(Stored data entries)
Start of Block
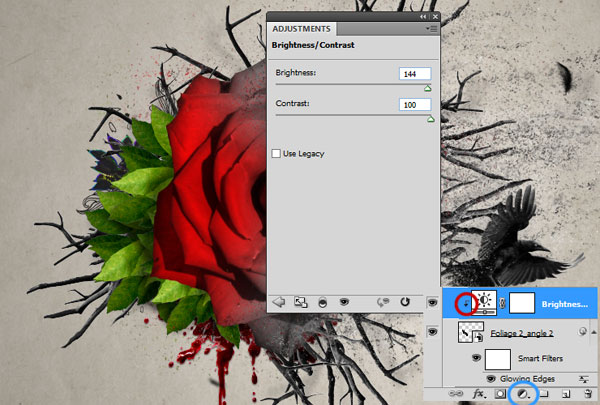The image size is (600, 405).
Task: Hide the Smart Filters
Action: 475,357
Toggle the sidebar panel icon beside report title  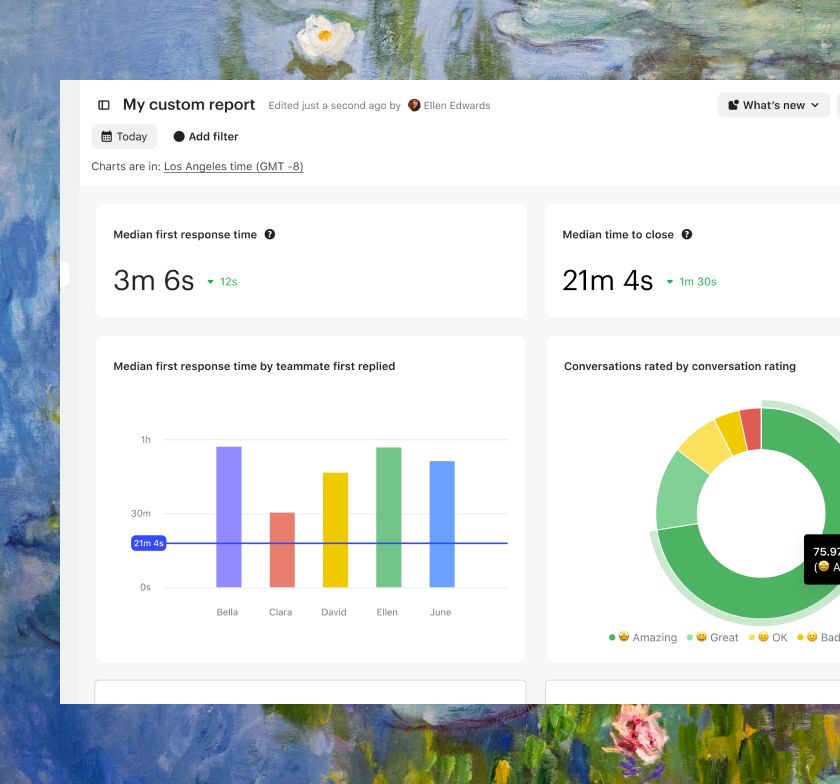point(103,105)
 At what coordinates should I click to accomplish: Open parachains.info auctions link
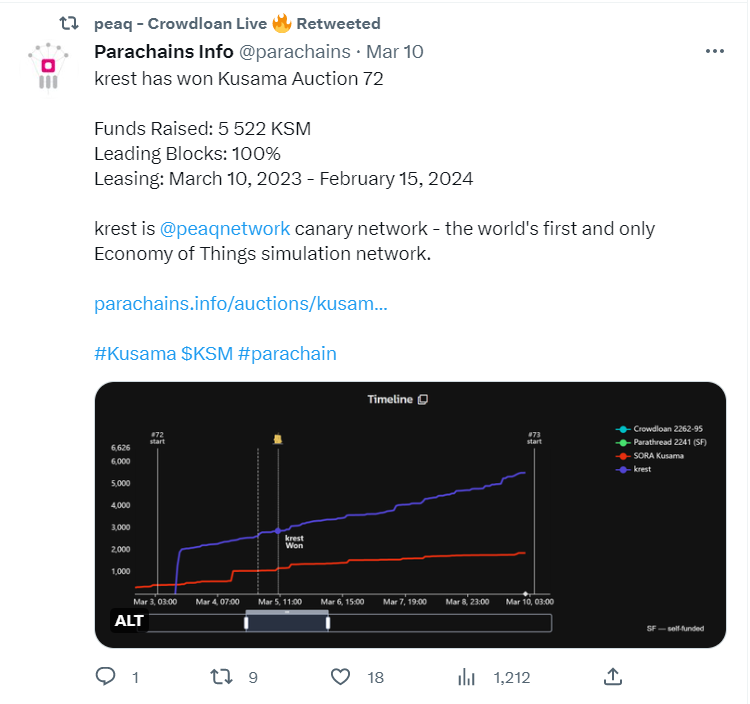(240, 303)
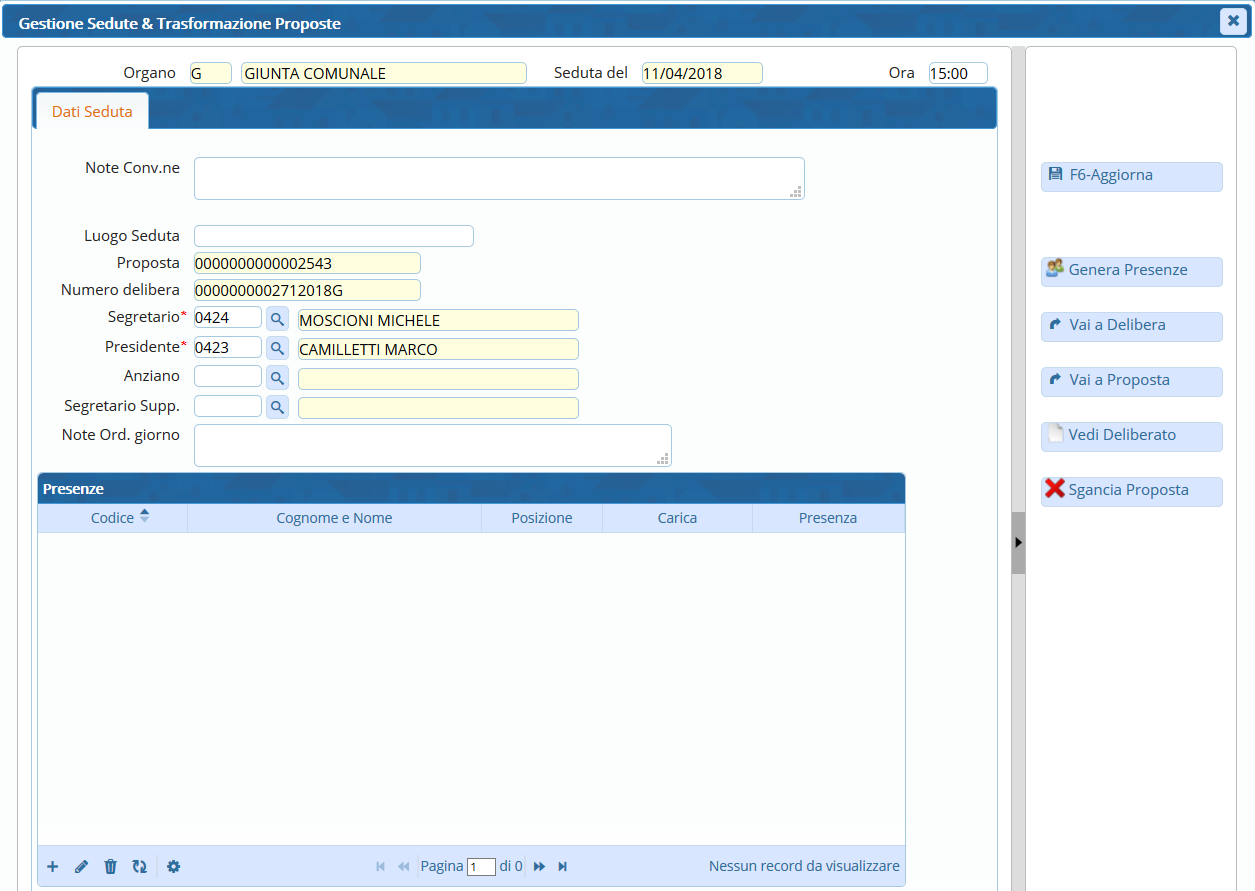Screen dimensions: 1255x891
Task: Click the search icon next to Presidente
Action: pyautogui.click(x=277, y=348)
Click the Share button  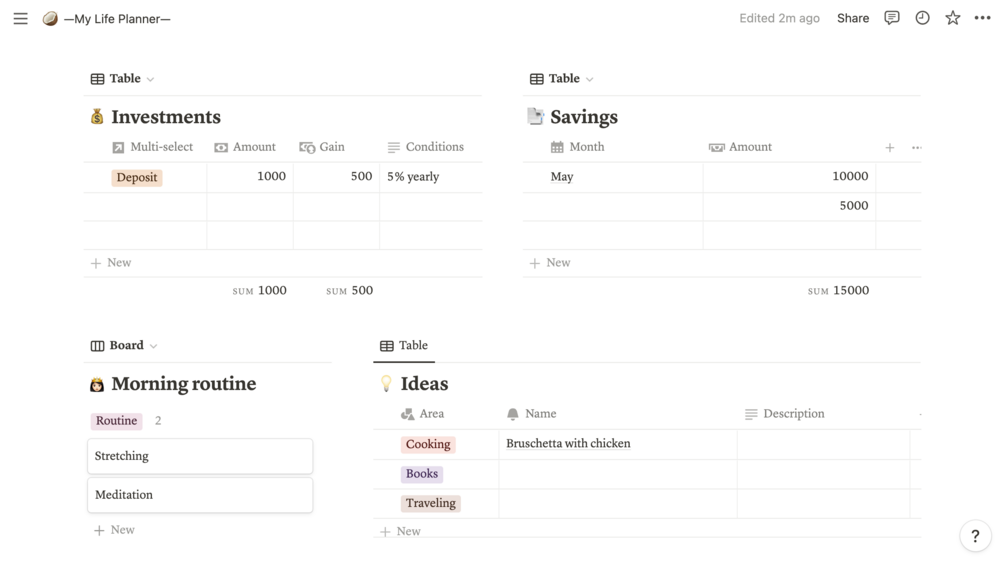coord(852,18)
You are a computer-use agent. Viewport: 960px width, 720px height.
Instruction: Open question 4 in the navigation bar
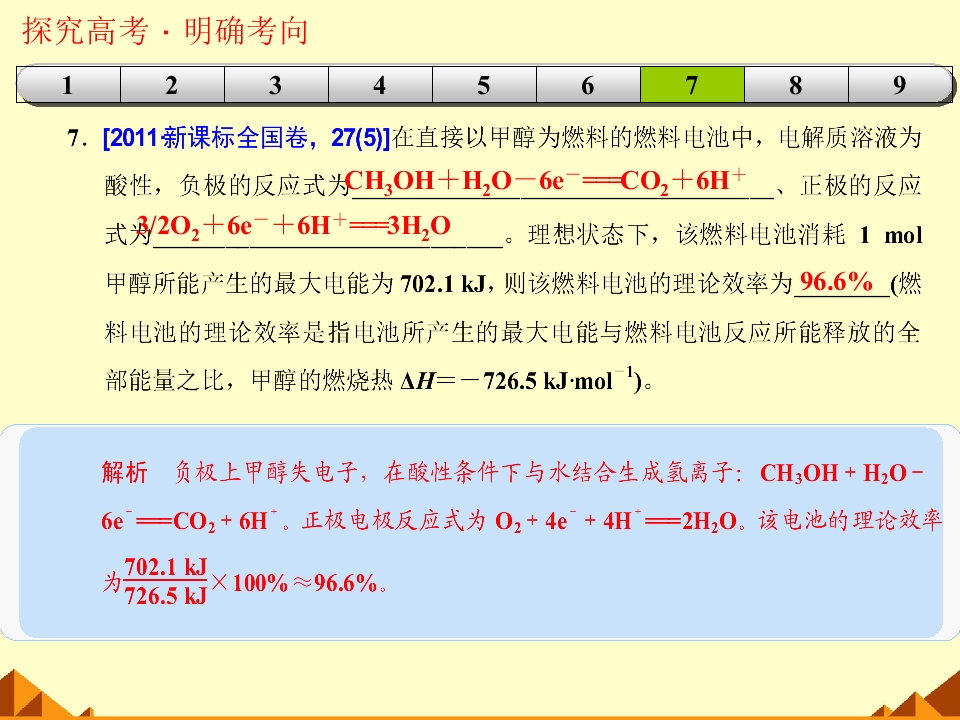(x=380, y=84)
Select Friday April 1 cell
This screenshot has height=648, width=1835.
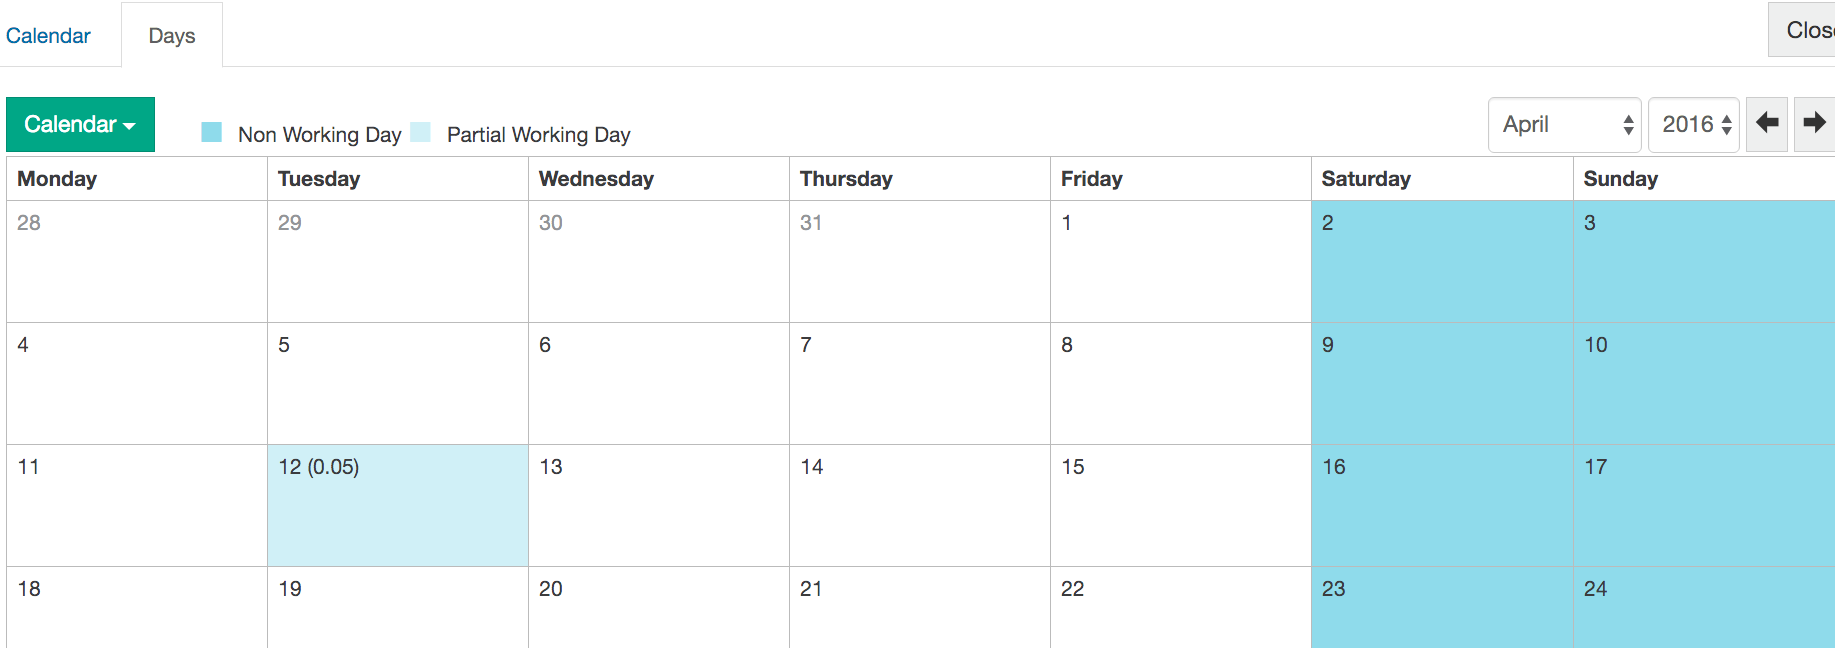pyautogui.click(x=1180, y=261)
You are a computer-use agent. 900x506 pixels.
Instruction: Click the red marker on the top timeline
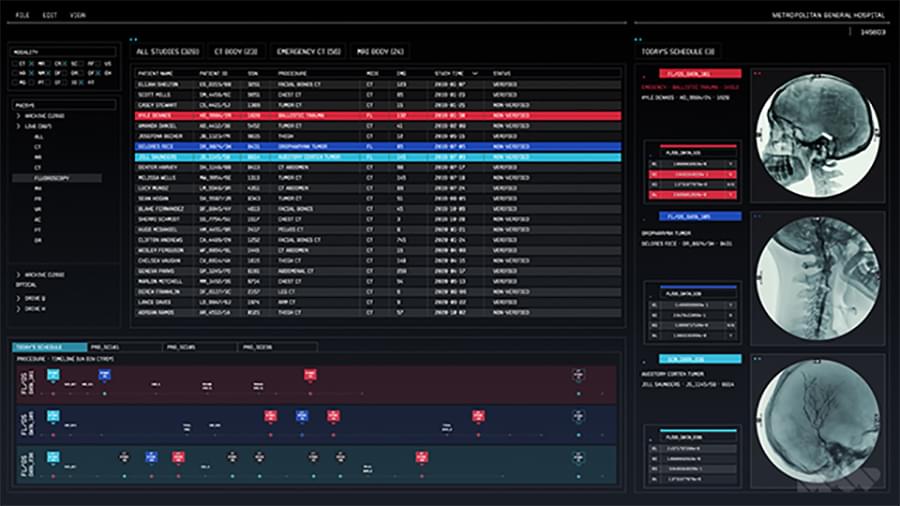coord(310,374)
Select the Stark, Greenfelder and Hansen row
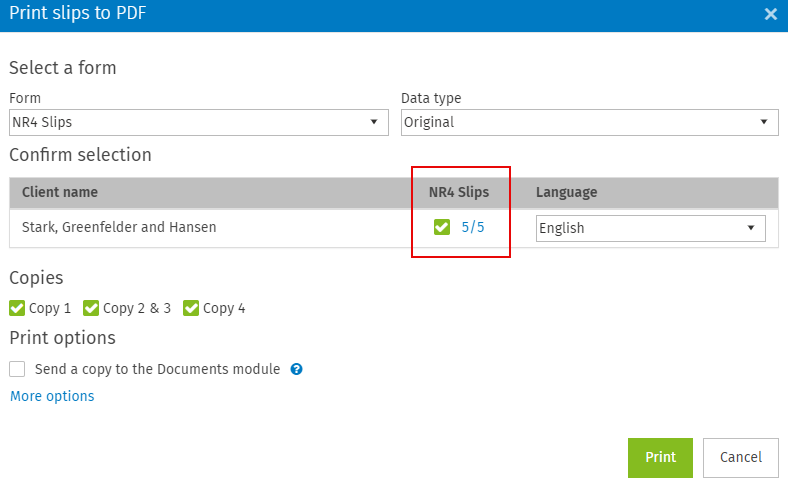This screenshot has height=488, width=788. tap(119, 228)
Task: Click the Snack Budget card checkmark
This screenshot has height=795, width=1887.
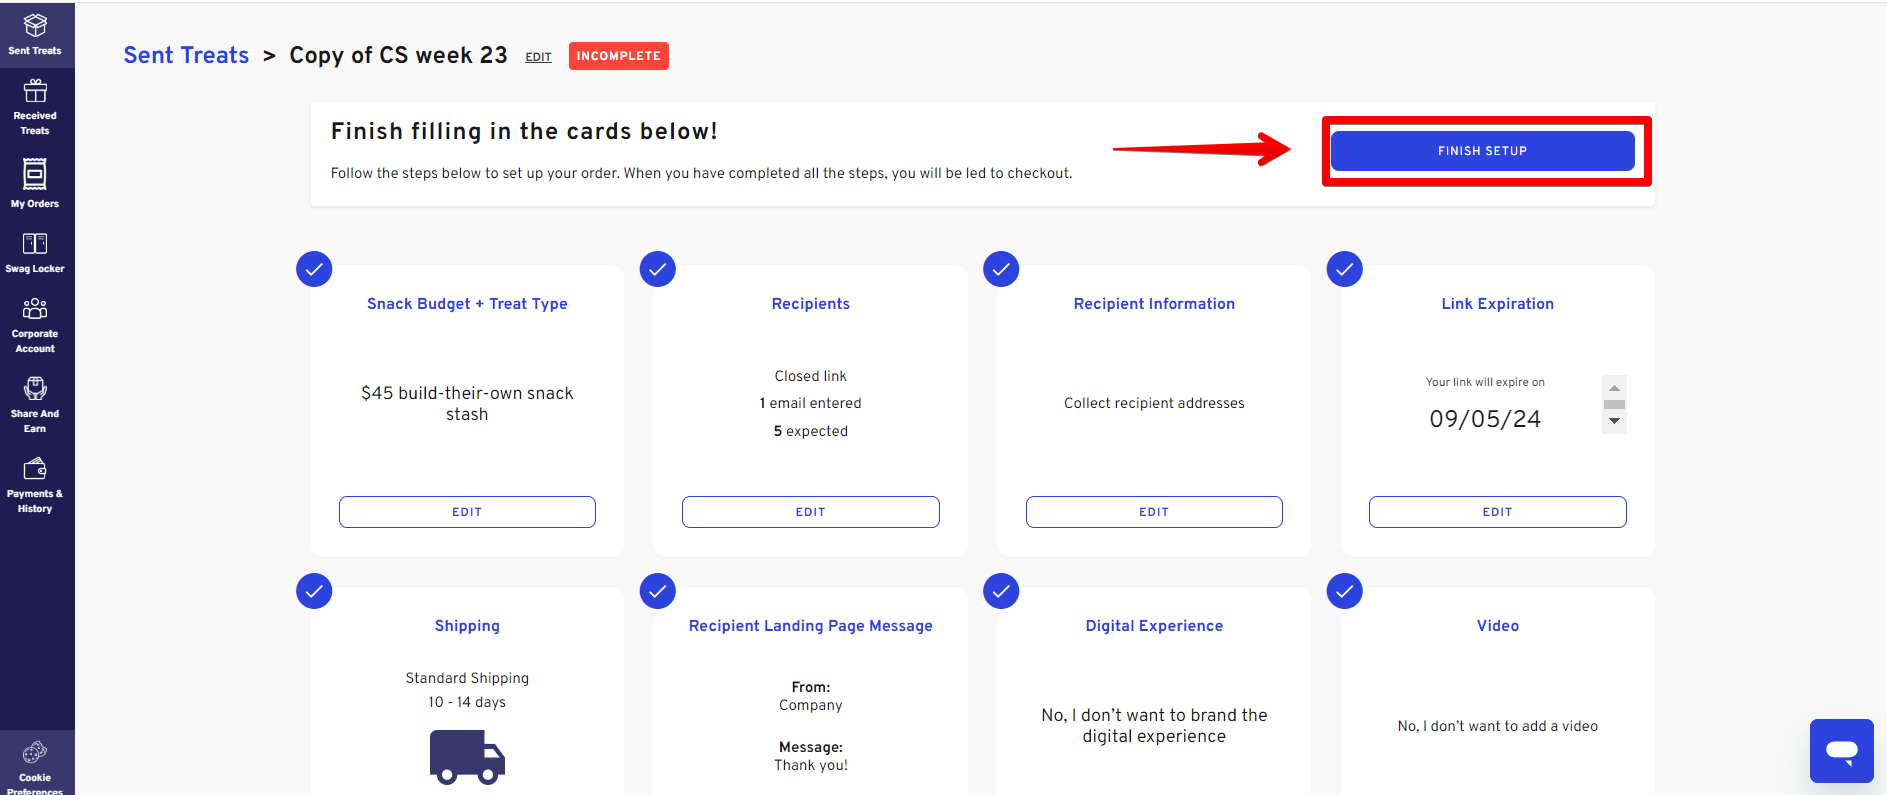Action: [x=314, y=269]
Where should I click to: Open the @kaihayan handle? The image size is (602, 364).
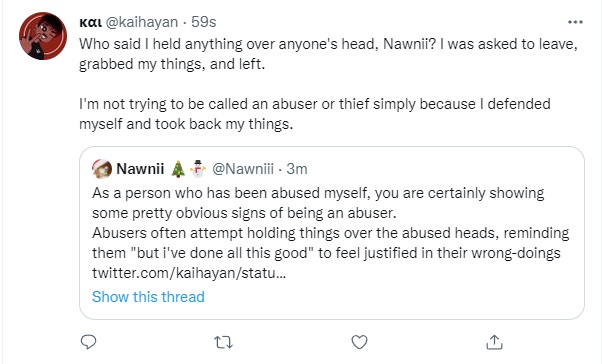pos(142,22)
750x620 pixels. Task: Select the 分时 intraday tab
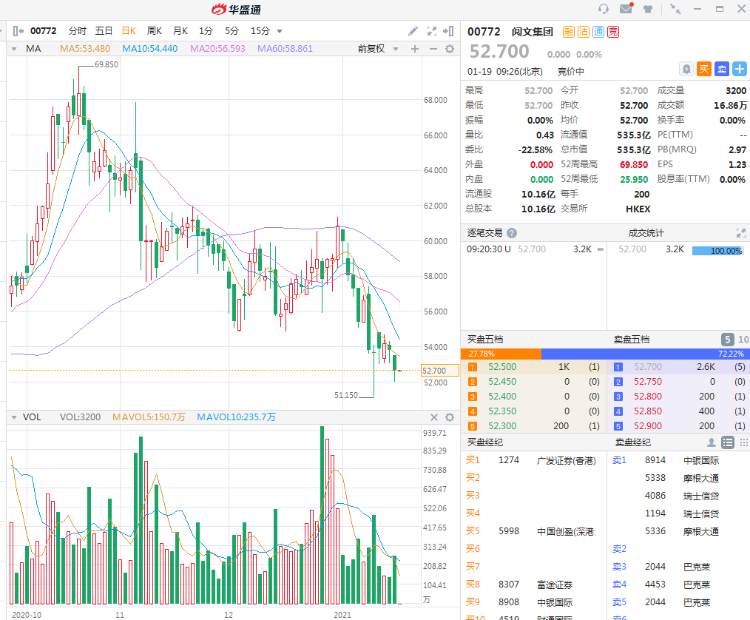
End of Block
> _What you have to do_: Search the records for the word "computer" and copy out every line that holds it.

> _Final answer_:
You are a computer-use agent. Viewport: 960px width, 720px height.
You are a computer-use agent. 900x506 pixels.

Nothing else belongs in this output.